The Victoria & Albert Museum, London, Yale’s Global Cultural Heritage Initiatives and the Museum für Naturkunde in Berlin, have convened a major international conference, which took place on the 17th-21st October 2018, in collaboration with University of Pretoria, South Africa, with a unique focus on the benefits of both Wildlife and Heritage Conservation.
The conference served to highlight the value of these two parallel branches of conservation; demonstrating that through their adoption successful sustainable development on national and international level can be achieved.
We understand the profound and long-lasting impact of both environmental and cultural heritage loss on communities, and the contrasting positive role that nature conservation and heritage protection can have in rebuilding and recovering these areas following war or disaster. As such, the conference aimed to stimulate a cross-disciplinary approach; raising public awareness and working with organizations from a variety of backgrounds to take a holistic approach to the protection of heritage in its diverse forms.
The conference reflected on the experiences in conservation, both cultural and environmental, within a wider African context, and also engage the value of Wildlife and Heritage Conservation during recovery from conflict or crisis. Through shared discussion we hoped to isolate key successes and identify templates which other nations could utilize during their own recovery or development.
Through developing academic and professional partnerships, we hope to construct a network of individuals and organizations in Africa and beyond who are unified in their resolve to protect the world’s heritage. Through discussion and the sharing of expertise across a variety of disciplines we hope to combat the global threat to heritage using a multi-lateral approach which can be enacted through-out the societal stratigraphy, from community to governmental level.
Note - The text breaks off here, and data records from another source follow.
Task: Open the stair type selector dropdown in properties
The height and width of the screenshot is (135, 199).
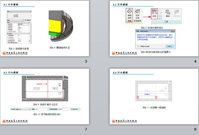Action: coord(15,20)
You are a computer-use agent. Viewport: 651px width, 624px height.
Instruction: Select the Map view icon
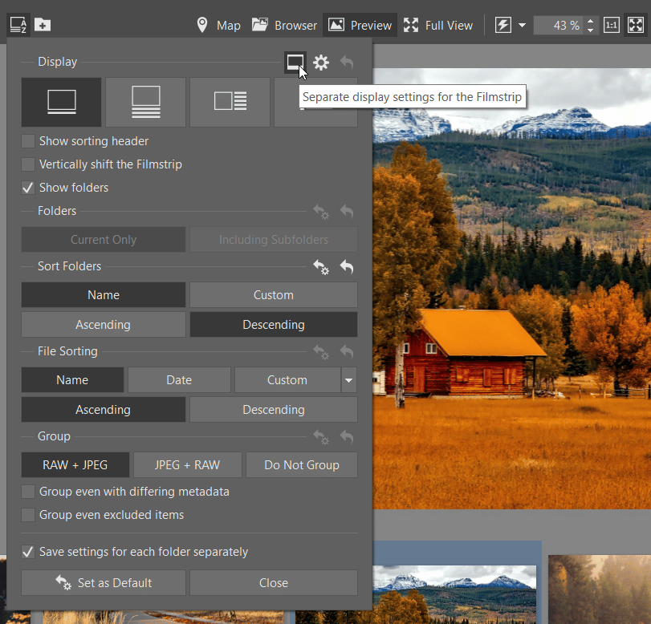[203, 25]
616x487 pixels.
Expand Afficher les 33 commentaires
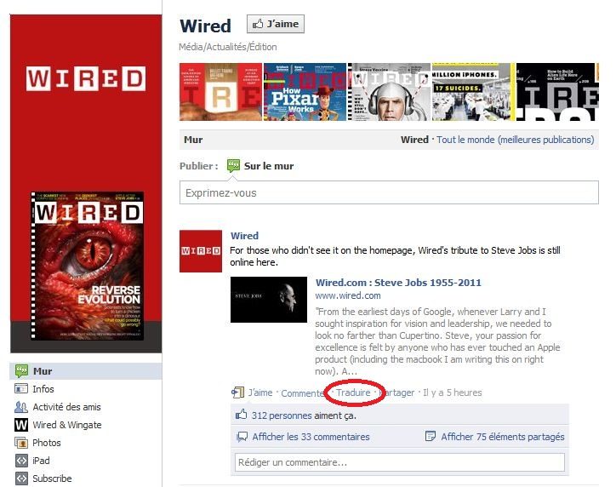(x=311, y=437)
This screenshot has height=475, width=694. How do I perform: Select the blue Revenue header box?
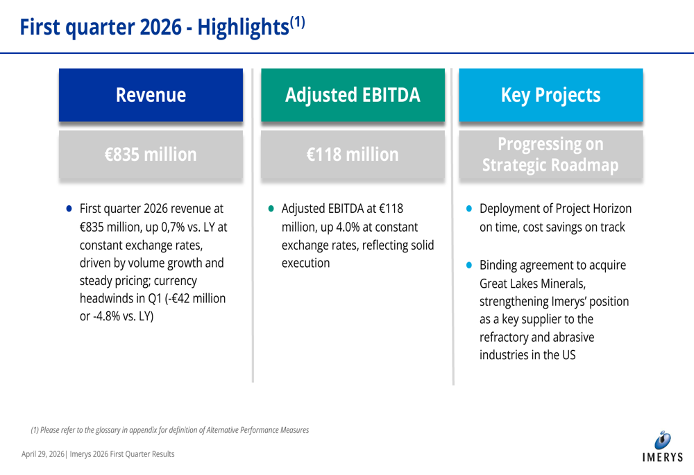151,96
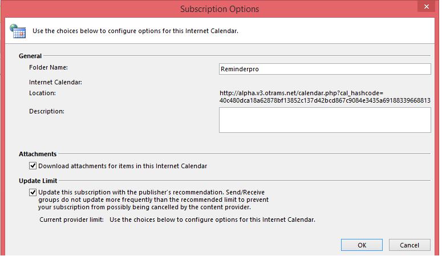Click the Internet Calendar globe icon
The image size is (442, 256).
pos(18,31)
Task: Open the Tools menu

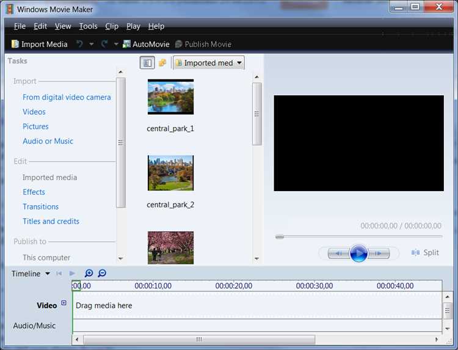Action: [x=88, y=26]
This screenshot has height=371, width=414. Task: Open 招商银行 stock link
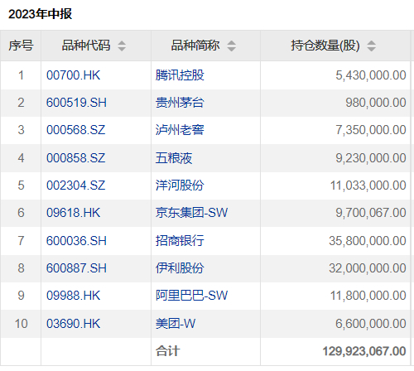click(180, 241)
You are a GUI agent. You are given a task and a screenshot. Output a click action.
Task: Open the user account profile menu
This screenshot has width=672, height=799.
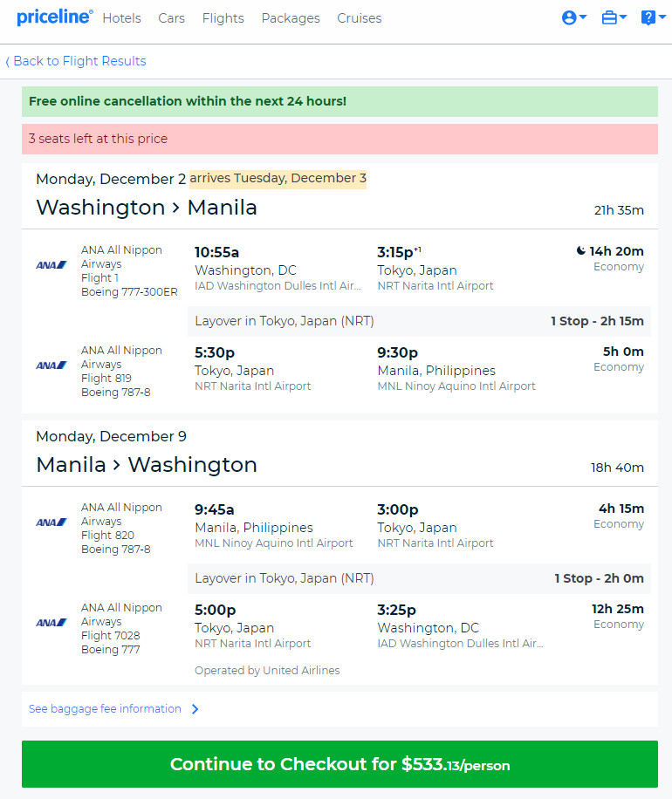click(x=574, y=17)
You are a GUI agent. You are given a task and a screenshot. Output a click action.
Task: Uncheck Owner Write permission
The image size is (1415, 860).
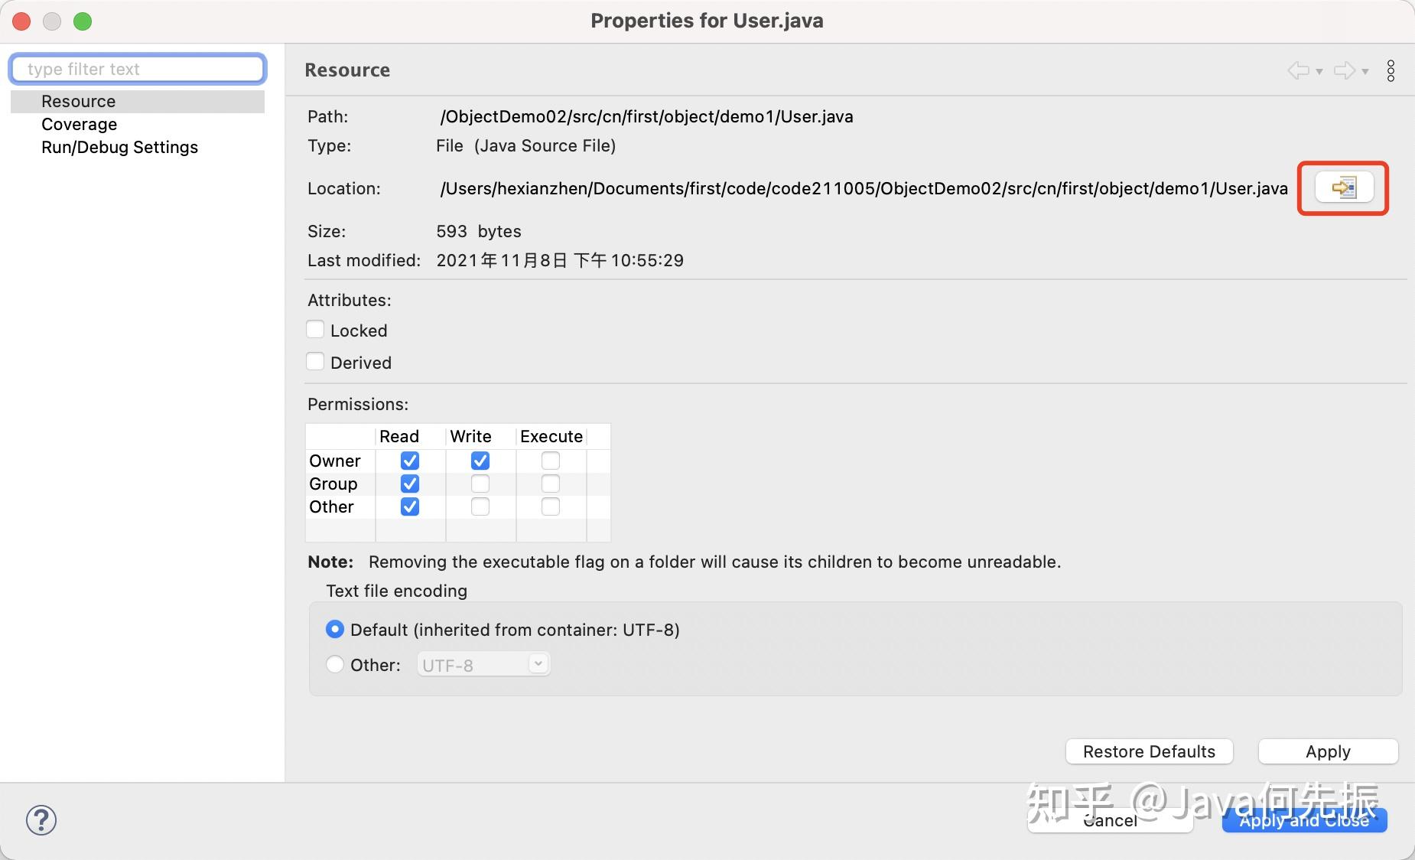(480, 461)
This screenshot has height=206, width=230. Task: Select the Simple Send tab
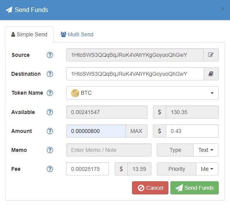pyautogui.click(x=29, y=34)
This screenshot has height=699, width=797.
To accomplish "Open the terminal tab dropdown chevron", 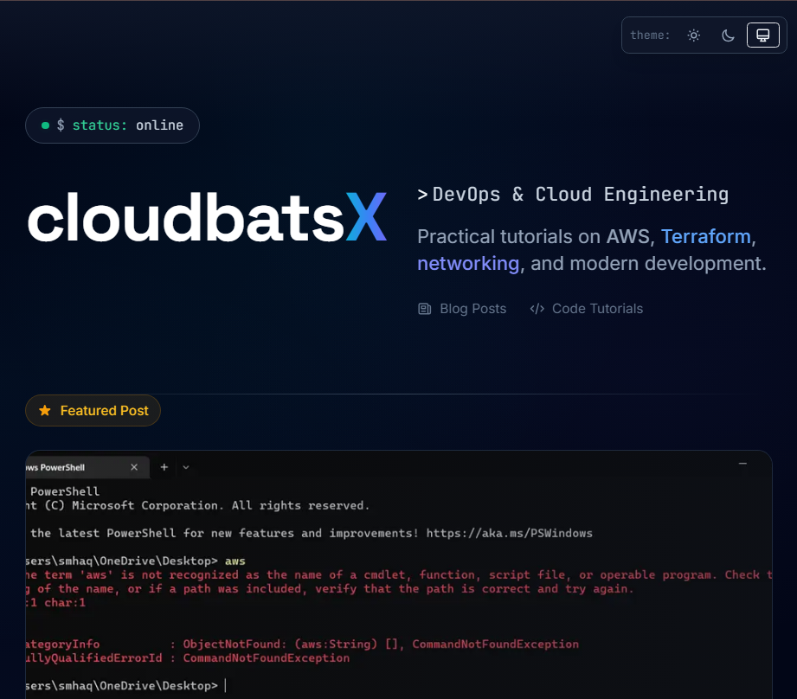I will (185, 467).
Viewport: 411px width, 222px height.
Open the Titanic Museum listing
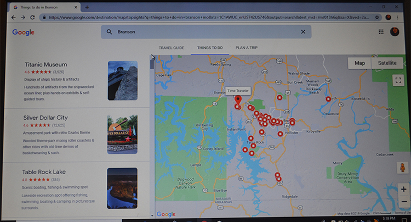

The conference provided an opportunity to draw parallels between the two conservation practices in nature and culture which, though harmonious in ethos, rarely collaborate to share practices. Through studying mechanisms used within Wildlife Conservation, such as the IUCN’s Endangered Species Red Lists, in comparison with the ICOM red lists, Cultural Heritage Preservation professionals may ultimately be able to create their own priority lists for conserving the world’s shared heritage too. This ‘prioritising’ of heritage protection is intrinsically valuable in that it will provide a framework for identifying, categorizing and targeting conservation efforts in a more objective and international manner, following the success of models used in Wildlife Conservation.
Kigali Workshop: Nature and Culture Conservation (29th-31st August 2016)
Preceding the 2018 Pretoria conference, a planning workshop took place in Kigali, Rwanda in August 2016. This mini-conference was co-organised by the V&A and the Yale Institute for the Preservation of Cultural Heritage, in collaboration with the National Museums of Rwanda and the Museum für Naturkunde, Berlin. The meeting served to highlight key areas of interest and research for the 2018 conference, raising aspects of debate, such as: ‘Who owns culture?’, ‘How do we organise collections for the future?’ and ‘Natural Solutions and sustainability in preserving heritage’.